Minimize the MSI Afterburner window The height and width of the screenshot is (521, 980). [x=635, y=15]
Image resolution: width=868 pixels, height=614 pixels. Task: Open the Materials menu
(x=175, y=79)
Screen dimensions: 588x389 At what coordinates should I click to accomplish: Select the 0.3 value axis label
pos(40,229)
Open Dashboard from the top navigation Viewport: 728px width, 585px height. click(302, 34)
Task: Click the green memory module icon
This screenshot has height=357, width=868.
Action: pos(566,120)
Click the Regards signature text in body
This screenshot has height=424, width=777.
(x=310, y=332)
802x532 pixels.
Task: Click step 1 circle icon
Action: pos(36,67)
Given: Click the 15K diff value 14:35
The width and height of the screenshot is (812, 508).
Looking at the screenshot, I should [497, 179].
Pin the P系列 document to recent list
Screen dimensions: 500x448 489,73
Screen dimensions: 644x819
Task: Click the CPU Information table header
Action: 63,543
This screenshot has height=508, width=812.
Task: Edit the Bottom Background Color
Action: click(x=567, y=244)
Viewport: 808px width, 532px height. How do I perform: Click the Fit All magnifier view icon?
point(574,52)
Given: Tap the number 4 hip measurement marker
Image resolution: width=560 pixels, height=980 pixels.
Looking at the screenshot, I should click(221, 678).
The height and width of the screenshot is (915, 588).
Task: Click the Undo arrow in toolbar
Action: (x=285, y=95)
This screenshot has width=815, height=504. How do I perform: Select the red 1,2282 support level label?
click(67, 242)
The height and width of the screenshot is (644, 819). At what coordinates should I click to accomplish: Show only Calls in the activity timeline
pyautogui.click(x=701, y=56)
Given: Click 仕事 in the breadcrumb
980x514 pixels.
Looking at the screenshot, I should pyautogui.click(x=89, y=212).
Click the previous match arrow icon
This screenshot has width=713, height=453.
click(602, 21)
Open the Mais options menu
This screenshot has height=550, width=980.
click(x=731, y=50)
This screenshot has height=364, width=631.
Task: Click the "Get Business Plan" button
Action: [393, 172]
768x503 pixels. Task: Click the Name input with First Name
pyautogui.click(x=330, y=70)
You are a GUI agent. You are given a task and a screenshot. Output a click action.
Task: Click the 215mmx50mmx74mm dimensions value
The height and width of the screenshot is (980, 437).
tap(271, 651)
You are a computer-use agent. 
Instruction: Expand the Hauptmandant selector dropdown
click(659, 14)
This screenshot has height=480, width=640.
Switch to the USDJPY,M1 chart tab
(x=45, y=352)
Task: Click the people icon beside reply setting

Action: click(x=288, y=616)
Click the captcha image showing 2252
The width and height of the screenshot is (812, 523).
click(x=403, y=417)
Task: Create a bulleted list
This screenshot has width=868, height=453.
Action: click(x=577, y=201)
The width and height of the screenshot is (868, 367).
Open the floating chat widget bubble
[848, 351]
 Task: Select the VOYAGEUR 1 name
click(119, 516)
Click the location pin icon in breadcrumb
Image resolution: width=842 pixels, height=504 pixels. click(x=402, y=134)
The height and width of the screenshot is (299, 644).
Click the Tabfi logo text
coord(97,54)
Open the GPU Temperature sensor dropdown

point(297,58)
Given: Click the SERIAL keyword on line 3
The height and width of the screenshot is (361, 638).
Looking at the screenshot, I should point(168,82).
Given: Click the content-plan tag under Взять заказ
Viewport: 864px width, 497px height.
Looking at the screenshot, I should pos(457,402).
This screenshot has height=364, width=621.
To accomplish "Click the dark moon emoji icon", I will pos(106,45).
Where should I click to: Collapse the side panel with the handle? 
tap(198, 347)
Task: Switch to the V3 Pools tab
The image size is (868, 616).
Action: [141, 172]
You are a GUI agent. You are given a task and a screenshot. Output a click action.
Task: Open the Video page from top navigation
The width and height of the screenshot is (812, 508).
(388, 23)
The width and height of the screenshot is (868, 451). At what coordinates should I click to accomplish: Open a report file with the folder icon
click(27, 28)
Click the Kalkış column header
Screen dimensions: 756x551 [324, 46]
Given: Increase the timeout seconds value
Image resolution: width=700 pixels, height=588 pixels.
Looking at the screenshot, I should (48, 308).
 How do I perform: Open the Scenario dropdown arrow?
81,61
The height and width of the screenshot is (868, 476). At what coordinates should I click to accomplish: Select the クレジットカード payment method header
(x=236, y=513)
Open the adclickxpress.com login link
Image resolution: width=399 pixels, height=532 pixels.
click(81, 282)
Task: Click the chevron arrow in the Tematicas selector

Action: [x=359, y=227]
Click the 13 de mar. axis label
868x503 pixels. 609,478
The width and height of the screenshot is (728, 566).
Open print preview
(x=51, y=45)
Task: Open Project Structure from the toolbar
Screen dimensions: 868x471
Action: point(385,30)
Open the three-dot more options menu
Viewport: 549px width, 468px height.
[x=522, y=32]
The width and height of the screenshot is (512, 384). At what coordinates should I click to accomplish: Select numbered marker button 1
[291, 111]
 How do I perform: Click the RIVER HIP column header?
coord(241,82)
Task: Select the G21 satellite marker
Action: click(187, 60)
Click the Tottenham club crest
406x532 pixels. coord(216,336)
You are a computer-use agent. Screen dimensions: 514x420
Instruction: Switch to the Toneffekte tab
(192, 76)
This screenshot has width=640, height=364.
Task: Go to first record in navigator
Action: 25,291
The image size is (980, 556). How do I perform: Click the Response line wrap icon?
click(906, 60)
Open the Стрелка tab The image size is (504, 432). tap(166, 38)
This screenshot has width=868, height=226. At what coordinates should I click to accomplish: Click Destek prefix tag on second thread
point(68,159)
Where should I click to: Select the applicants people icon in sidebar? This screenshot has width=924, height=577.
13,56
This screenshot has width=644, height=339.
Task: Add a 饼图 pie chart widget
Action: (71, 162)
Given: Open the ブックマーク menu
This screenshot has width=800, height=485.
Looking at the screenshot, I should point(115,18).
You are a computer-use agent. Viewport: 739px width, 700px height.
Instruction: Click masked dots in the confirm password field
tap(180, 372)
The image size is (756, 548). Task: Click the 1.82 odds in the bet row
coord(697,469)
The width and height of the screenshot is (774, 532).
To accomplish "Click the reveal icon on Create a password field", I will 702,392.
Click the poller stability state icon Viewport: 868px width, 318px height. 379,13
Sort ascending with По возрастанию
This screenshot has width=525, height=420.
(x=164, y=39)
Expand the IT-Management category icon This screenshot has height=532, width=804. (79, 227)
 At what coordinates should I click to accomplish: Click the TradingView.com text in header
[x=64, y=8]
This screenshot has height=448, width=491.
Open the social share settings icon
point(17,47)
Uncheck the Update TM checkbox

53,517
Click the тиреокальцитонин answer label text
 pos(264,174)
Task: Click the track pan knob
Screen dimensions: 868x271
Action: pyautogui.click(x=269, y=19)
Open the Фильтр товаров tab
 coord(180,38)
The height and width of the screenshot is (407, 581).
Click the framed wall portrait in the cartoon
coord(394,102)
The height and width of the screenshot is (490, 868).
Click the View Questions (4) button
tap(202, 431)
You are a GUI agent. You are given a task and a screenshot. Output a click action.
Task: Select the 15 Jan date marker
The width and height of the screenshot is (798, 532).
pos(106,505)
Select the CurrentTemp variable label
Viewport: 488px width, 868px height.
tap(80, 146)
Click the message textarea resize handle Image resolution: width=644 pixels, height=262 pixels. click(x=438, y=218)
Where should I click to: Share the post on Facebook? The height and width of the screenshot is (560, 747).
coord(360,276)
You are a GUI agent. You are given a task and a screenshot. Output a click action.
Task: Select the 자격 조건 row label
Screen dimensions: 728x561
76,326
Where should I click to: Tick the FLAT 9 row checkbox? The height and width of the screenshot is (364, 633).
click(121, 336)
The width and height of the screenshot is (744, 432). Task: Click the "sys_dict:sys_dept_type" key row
--------------------
== WHAT TO DO ==
Find every line in the entries that includes the word "will", then state how many there are and nothing else.

== RESPONSE AREA ==
2